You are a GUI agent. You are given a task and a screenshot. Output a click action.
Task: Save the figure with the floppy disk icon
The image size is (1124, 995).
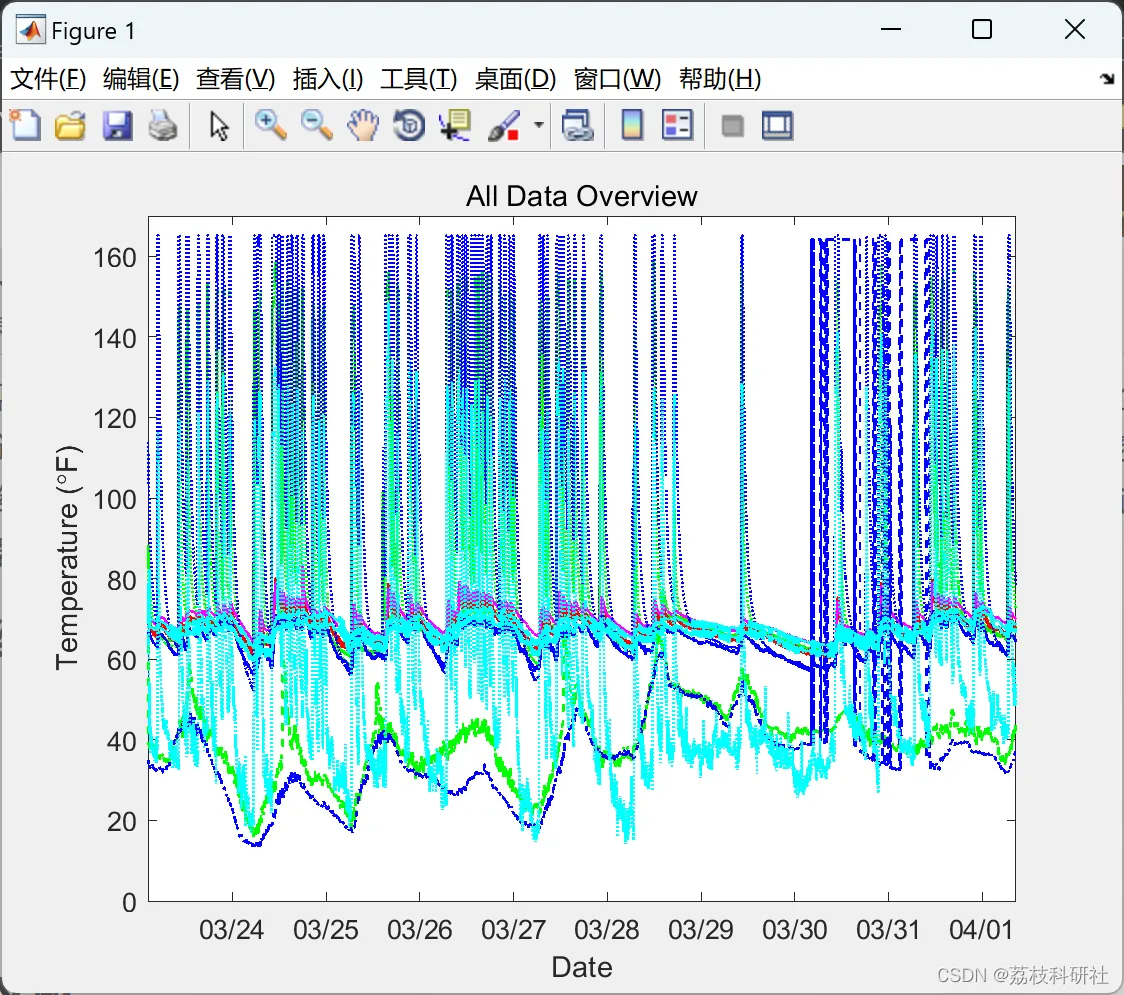pos(117,126)
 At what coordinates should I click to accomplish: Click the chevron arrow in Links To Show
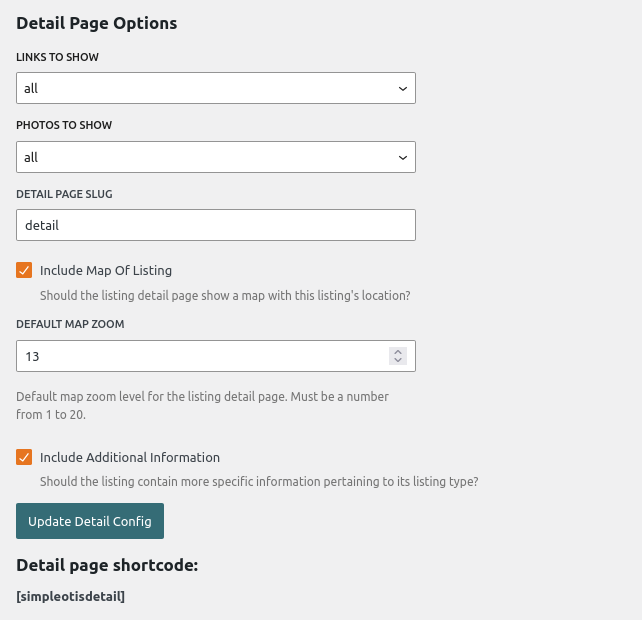point(402,89)
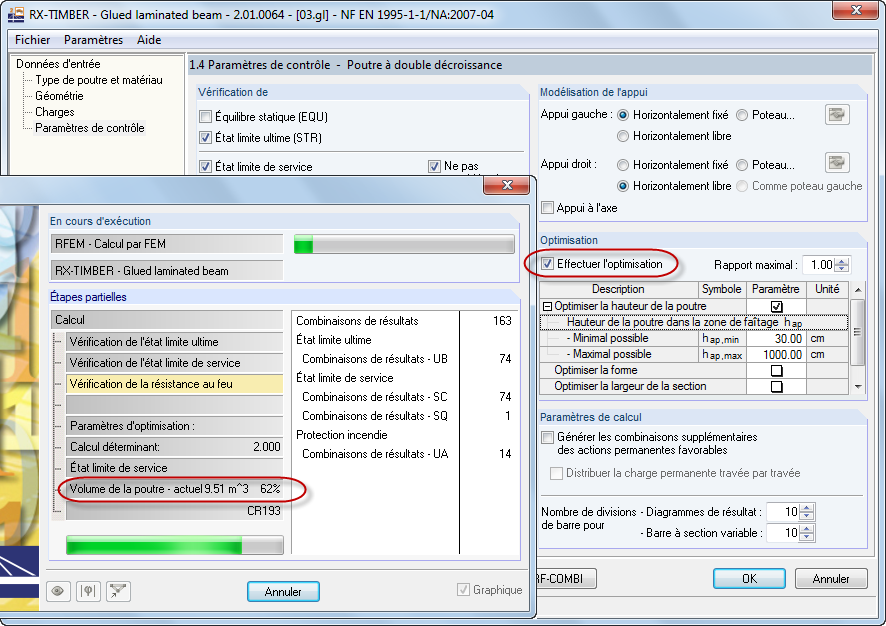The image size is (886, 626).
Task: Collapse the Optimiser la hauteur de la poutre row
Action: tap(551, 306)
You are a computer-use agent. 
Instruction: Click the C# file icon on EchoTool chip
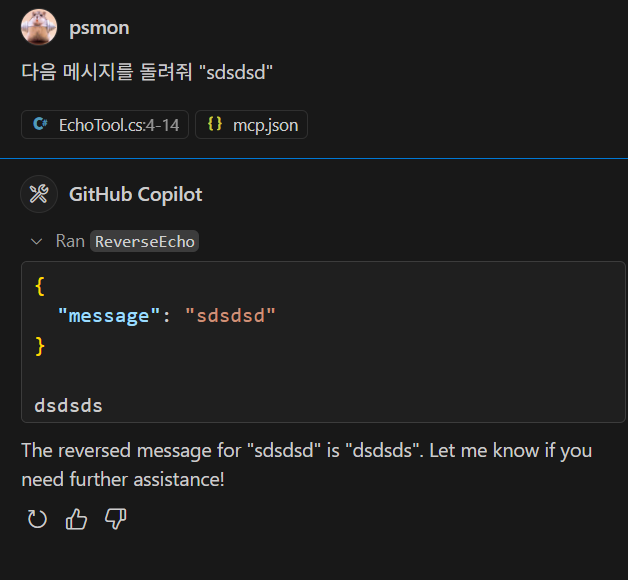point(40,125)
··········
▶ Problem requirements
Since only the text is needed, retype the data above exactly and omit the pictures.

▶ Written answer
You are a GUI agent. You are given a task and a screenshot. Output a click action.
Task: Save the figure with the floppy disk icon
The image size is (1124, 995).
pos(117,126)
 At what coordinates should I click to accomplish: Click the chevron arrow in Links To Show
point(402,89)
The image size is (886, 626).
Task: Collapse the Optimiser la hauteur de la poutre row
Action: tap(551, 306)
You are a computer-use agent. 
Instruction: Click the C# file icon on EchoTool chip
point(40,125)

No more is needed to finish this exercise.